The White Paper “Equity and Excellence. Liberating the NHS” stated that the health service must be focused on outcomes and quality standards that deliver them. INHALE (Interactive Health Atlas for Lung in UK), over 70 outcome measures for all the Regions and PCTs in UK. Demonstrating variation in outcomes drives service change. Hospital mortality has been reduced using this methodology. Wright J, Dugdale B, Hammond I et al Learning from death. A hospital mortality reduction programme. JRSM 2006; 99: 303–308.
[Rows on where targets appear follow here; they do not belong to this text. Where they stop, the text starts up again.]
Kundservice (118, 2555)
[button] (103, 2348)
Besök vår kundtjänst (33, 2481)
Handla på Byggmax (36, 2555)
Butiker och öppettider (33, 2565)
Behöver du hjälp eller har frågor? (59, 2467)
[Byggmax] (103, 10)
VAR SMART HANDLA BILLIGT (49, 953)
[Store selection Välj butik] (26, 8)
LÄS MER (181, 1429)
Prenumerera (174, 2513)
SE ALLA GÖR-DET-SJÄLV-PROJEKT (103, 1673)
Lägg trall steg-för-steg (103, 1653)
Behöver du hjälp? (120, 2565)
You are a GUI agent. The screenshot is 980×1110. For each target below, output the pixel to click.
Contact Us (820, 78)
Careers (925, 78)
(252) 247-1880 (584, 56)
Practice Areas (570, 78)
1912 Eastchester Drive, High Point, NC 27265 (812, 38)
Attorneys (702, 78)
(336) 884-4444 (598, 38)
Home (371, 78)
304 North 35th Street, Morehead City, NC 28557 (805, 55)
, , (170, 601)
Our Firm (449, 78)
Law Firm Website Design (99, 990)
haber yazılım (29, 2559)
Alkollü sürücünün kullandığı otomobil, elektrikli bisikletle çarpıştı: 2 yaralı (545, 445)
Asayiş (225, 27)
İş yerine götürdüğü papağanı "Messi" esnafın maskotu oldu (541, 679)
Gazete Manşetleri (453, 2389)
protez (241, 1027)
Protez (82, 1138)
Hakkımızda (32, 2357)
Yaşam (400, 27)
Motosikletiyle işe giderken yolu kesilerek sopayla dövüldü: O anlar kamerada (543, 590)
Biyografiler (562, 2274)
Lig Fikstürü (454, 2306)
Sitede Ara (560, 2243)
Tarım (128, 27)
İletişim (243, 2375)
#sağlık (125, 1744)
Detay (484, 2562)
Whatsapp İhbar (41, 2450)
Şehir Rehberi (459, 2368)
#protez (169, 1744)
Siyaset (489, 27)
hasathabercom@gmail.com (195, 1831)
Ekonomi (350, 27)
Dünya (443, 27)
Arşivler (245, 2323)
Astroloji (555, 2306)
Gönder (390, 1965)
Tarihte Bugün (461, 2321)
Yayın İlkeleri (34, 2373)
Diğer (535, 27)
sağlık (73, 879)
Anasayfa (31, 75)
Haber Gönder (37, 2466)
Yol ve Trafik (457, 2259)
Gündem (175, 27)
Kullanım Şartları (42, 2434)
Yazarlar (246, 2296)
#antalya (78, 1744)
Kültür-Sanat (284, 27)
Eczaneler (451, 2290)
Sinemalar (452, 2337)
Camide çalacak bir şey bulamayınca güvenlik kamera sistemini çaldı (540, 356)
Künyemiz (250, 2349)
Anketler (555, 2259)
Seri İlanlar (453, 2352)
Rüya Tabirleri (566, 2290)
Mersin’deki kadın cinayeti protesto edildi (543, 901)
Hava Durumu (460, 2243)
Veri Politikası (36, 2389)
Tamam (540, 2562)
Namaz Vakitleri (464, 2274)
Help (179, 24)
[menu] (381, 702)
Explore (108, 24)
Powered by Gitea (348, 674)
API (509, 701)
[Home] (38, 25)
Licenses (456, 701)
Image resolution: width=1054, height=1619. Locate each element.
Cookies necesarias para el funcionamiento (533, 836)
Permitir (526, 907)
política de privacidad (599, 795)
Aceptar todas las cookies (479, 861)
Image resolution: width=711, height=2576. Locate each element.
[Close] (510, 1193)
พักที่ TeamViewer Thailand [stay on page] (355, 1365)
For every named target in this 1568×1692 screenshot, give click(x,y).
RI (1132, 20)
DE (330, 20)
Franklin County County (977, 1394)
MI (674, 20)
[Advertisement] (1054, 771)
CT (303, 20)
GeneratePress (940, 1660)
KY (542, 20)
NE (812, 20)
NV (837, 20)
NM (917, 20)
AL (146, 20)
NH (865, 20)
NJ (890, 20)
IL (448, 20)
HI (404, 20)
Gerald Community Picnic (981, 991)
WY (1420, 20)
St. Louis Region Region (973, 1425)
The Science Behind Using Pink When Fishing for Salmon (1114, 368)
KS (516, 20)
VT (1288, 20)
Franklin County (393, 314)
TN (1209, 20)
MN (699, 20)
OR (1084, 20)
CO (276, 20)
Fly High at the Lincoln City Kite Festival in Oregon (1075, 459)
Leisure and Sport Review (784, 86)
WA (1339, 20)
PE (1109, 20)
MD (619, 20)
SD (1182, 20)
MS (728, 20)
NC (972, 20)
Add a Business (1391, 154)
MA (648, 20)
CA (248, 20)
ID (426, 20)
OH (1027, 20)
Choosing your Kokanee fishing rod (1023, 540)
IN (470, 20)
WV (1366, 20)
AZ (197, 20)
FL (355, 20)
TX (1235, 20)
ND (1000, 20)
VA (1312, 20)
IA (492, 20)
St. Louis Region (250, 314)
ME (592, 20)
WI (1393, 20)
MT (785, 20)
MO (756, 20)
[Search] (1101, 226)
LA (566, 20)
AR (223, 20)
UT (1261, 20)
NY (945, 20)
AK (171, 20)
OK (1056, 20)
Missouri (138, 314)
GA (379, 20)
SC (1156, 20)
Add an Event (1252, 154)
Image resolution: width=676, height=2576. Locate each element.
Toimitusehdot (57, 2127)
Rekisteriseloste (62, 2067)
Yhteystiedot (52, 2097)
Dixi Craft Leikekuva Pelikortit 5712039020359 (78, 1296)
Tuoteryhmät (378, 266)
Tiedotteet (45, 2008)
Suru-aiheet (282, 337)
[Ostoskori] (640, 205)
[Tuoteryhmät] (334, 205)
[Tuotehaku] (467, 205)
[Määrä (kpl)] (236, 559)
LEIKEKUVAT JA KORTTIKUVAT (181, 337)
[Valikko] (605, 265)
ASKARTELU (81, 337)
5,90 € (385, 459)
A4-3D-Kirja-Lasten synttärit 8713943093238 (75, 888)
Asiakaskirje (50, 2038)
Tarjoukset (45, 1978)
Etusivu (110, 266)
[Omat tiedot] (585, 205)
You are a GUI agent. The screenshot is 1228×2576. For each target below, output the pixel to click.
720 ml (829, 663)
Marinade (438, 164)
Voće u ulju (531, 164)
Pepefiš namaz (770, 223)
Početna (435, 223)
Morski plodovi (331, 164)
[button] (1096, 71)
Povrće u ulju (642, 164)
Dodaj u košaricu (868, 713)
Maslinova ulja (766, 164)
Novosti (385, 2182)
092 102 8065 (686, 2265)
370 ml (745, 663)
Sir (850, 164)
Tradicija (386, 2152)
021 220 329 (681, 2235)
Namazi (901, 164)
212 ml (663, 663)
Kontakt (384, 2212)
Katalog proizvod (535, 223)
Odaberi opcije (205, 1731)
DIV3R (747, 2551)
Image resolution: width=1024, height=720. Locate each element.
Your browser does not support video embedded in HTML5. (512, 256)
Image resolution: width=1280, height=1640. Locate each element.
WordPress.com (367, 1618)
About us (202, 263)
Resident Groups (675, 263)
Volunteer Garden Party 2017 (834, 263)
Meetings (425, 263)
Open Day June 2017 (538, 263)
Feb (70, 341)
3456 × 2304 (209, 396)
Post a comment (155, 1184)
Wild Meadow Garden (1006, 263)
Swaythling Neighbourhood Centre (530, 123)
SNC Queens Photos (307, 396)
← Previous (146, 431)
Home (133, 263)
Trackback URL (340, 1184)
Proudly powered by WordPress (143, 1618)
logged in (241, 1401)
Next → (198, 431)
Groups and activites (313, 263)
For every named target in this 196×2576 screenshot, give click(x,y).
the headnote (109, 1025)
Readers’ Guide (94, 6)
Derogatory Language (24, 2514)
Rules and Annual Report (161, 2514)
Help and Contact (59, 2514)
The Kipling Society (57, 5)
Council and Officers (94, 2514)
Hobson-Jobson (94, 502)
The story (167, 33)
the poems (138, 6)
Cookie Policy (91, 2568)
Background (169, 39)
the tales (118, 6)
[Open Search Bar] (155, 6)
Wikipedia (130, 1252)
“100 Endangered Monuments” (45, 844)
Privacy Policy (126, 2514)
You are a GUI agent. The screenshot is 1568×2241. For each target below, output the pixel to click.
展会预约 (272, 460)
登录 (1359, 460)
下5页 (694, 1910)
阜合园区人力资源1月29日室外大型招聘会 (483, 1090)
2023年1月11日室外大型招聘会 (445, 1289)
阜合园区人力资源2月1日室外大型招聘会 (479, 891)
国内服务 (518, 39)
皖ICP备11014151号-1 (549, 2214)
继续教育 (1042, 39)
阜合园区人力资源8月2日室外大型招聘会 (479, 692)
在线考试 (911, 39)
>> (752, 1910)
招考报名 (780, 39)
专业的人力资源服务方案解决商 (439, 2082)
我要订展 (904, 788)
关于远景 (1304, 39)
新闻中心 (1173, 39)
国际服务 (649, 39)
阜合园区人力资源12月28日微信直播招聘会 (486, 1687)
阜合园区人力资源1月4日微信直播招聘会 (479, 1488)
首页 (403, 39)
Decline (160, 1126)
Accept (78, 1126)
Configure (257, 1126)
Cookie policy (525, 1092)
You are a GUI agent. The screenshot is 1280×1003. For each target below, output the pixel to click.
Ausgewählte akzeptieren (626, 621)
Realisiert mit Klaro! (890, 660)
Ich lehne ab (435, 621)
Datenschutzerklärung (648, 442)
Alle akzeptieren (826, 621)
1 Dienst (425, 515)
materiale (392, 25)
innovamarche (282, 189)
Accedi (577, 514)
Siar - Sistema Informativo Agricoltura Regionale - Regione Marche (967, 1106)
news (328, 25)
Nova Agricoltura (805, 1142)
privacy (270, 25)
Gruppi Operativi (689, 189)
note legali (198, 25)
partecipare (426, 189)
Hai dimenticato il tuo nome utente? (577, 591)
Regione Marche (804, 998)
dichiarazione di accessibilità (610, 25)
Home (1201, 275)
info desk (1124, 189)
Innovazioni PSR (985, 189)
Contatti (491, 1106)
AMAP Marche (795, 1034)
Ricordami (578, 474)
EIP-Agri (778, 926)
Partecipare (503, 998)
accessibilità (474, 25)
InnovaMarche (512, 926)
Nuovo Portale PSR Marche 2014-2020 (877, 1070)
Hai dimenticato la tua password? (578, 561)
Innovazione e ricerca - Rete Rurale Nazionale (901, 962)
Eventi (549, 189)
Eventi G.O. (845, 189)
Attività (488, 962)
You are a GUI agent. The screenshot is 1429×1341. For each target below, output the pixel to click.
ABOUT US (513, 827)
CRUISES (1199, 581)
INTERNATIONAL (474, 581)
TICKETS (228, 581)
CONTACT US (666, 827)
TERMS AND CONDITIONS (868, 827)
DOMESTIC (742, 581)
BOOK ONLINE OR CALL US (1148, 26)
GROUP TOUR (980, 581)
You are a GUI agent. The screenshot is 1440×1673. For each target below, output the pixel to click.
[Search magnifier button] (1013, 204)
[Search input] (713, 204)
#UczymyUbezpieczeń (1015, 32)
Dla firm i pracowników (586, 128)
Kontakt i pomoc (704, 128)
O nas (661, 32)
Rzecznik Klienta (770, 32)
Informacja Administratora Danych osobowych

Methods Four key outcome measures which reflect hospital, community and primary care of COPD have been selected from INHALE These are COPD mortality rate per 100,000 PCT population 2008–10, hospital bed-days per 1000 population 2010–11,% hospital readmissions within 28 days for COPD 2010–11, ratio of expected to observed COPD cases over the PCT for 2010–11. An action list of COPD service improvements has been prepared by the EoE Respiratory Team.

Results There is considerable variation for each outcome measure across the East of England (EoE). 2.04 fold for mortality, 2.61 fold for bed-days, 1.67 fold for hospital readmissions and 1.56 for Observed/Expected. These measurements have been ranked across the PCTs. The ranking of these 4 outcome measures have been summated and then ranked to give an overall PCT ranking. The Table shows ranking of each outcome measure and unified summated ranking.

Abstract P288 Table 1

Conclusion The wide variation in outcomes across the EoE has been more clearly demonstrated by using a ranking system. An EoE data pack has been produced demonstrating this and includes the overall ranking, bar charts and funnel plots of the outcome measures, a trend analysis of the outcome measures, and the suggested service improvements. This has been circulated to all respiratory consultants, CCG leads, local respiratory networks, and hospital chief executives in the Region. This allows comparisons to be made and helps to drive change. Localities and hospitals have started to draw up service improvements.